#### Study material ####
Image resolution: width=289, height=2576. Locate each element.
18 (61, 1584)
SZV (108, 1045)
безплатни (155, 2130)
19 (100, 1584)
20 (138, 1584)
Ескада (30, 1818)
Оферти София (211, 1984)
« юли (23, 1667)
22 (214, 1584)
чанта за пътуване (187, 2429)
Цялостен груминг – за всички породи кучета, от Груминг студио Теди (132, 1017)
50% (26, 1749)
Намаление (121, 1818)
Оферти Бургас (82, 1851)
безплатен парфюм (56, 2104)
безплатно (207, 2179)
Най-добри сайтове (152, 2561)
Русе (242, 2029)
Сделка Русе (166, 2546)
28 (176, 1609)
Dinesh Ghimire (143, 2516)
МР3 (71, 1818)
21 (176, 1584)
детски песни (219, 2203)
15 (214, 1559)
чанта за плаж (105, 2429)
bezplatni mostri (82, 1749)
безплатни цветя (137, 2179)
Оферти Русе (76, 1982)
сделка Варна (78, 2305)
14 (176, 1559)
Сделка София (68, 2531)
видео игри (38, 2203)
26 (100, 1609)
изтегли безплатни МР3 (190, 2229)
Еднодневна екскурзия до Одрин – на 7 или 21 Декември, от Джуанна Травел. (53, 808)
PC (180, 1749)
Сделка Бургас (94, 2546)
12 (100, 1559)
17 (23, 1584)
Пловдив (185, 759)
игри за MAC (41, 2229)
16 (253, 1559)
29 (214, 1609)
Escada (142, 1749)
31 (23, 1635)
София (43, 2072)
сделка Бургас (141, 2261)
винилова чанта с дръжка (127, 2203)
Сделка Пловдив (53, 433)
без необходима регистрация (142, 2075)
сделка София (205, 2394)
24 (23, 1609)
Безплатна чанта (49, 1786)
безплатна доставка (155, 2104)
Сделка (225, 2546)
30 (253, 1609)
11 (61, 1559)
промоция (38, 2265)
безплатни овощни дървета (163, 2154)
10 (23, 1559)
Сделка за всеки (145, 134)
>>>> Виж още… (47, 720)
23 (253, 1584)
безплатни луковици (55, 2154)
####
• **Task item**
The expected answer is an exact copy of the lines above, beginning at the line with "19 (100, 1584)" and ending at the line with "безплатни овощни дървета (163, 2154)", with both ends in.

• **Finished exercise**
19 (100, 1584)
20 (138, 1584)
Ескада (30, 1818)
Оферти София (211, 1984)
« юли (23, 1667)
22 (214, 1584)
чанта за пътуване (187, 2429)
Цялостен груминг – за всички породи кучета, от Груминг студио Теди (132, 1017)
50% (26, 1749)
Намаление (121, 1818)
Оферти Бургас (82, 1851)
безплатен парфюм (56, 2104)
безплатно (207, 2179)
Най-добри сайтове (152, 2561)
Русе (242, 2029)
Сделка Русе (166, 2546)
28 (176, 1609)
Dinesh Ghimire (143, 2516)
МР3 (71, 1818)
21 (176, 1584)
детски песни (219, 2203)
15 (214, 1559)
чанта за плаж (105, 2429)
bezplatni mostri (82, 1749)
безплатни цветя (137, 2179)
Оферти Русе (76, 1982)
сделка Варна (78, 2305)
14 (176, 1559)
Сделка София (68, 2531)
видео игри (38, 2203)
26 (100, 1609)
изтегли безплатни МР3 (190, 2229)
Еднодневна екскурзия до Одрин – на 7 или 21 Декември, от Джуанна Травел. (53, 808)
PC (180, 1749)
Сделка Бургас (94, 2546)
12 (100, 1559)
17 (23, 1584)
Пловдив (185, 759)
игри за MAC (41, 2229)
16 (253, 1559)
29 (214, 1609)
Escada (142, 1749)
31 (23, 1635)
София (43, 2072)
сделка Бургас (141, 2261)
винилова чанта с дръжка (127, 2203)
Сделка Пловдив (53, 433)
без необходима регистрация (142, 2075)
сделка София (205, 2394)
24 (23, 1609)
Безплатна чанта (49, 1786)
безплатна доставка (155, 2104)
Сделка (225, 2546)
30 (253, 1609)
11 (61, 1559)
промоция (38, 2265)
безплатни овощни дървета (163, 2154)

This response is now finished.